FAITS

Une personne se porte caution au profit d’une banque en garantie d’un prêt destiné à financer l’acquisition d’un fonds de commerce. La société ayant été mise en redressement puis en liquidation judiciaire la banque a assigné la caution qui lui a reproché d’avoir manqué à son devoir de mise en garde.

La cour d’appel de Montpellier le 7 mai 2019 rendu sur renvoi après cassation en date du 8 mars 2017 – 15-23532 – a limité la réparation du préjudice par la caution à la somme de 10 000 € ce que conteste ladite caution dans son pourvoi reprochant à la cour entre autre d’avoir pris en compte des éléments du patrimoine de la caution pour dire que la perte de chance était faible.

POSITION DE LA COUR DE CASSATION

«Le préjudice consécutif au manquement d'un établissement de crédit à son devoir de mise en garde à l'égard d'une caution consiste dans la perte de la chance d'éviter, en ne se rendant pas caution, le risque qu'on lui demande de payer la dette garantie. C'est donc à bon droit qu'après avoir énoncé que le préjudice dû à un manquement du banquier à son devoir de mise en garde s'analyse en la perte d'une chance de ne pas contracter et qu'il lui incombait donc d'apprécier la probabilité que M. [P] renonce à cautionner le prêt souscrit par son épouse si la banque avait satisfait à son devoir de mise en garde, la cour d'appel, après avoir soigneusement analysé les éléments alors connus de la banque, a estimé que les informations qui auraient pu être communiquées à M. [P] étaient encourageantes, car fondées sur une exploitation passée saine, des résultats comptables réels justifiant un prévisionnel sérieux et raisonnable, permettant à la fois le service du prêt et le dégagement d'une marge dès le départ viable, cependant que le dossier révélait un couple jouissant d'une situation matérielle confortable, avec la volonté pour l'épouse, ayant de bonnes bases de gestion et par ailleurs excellente cuisinière, d'embrasser une activité commerciale au sein d'un restaurant doté d'un fort potentiel d'activité, ce dont elle a déduit qu'il était peu probable que ce projet n'ait pas reçu l'assentiment de l'époux, concrétisé financièrement par l'acceptation de la caution, de sorte que la perte de chance pour M. [P] de ne pas contracter était minime.»

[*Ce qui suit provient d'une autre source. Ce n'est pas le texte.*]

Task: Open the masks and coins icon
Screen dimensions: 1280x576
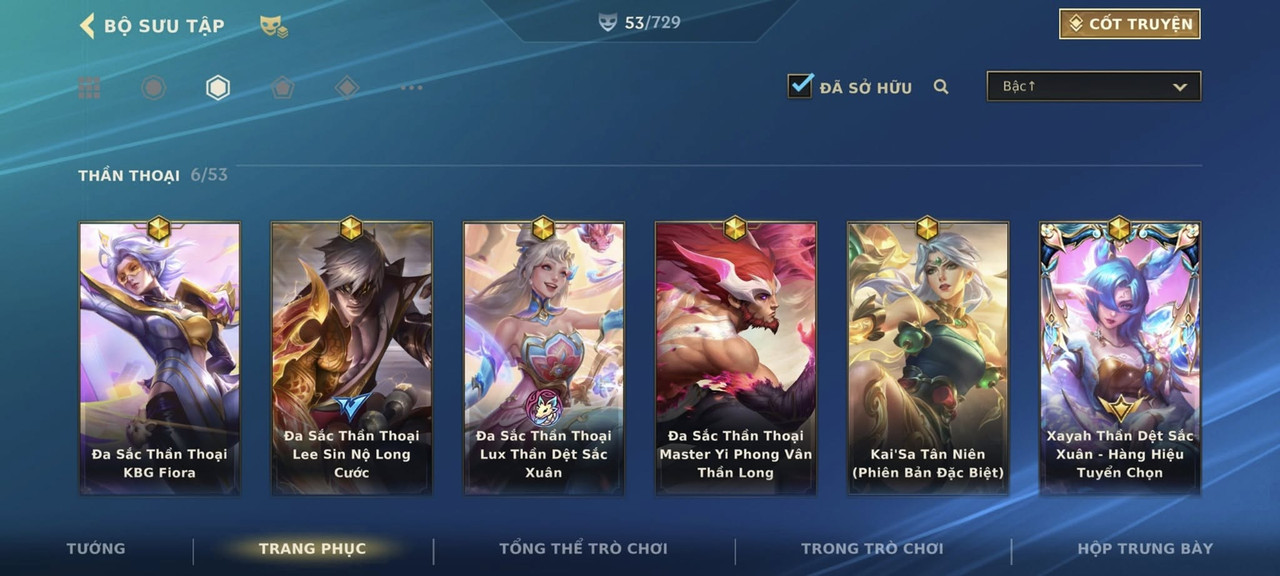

MISE EN PERSPECTIVE DE LA DECISION

Voilà qui est dit (ou écrit). Le risque réside « ... dans la perte de la chance d'éviter, en ne se rendant pas caution, le risque qu'on lui demande de payer la dette garantie ».

Mémorisons bien cette motivation que nous ne retrouverons pas de sitôt du moins en ce domaine puisque la réforme du droit des suretés et notamment du cautionnement en créant une obligation spécifique de mise en garde dont bénéficie la caution dont l’acte est postérieur au 1 janvier 2022 a modifié l’indemnisation qui ne consistera plus en l’analyse d’une perte de chance mais en la réduction à hauteur du préjudice subi par elle.

La cour d’appel a parfaitement fait ressortir que les informations dont disposait la banque et qu’elle aurait répercutées à la caution auraient convaincu celle ci de la viabilité de l’opération envisagée.

Loïc Belleil, directeur de la recherche juridique de Case Law Analytics

Source : Cass. Com. 8 septembre 2021, pourvoi n°19-2049, L’essentiel du droit bancaire n°10, novembre 2021, page 5.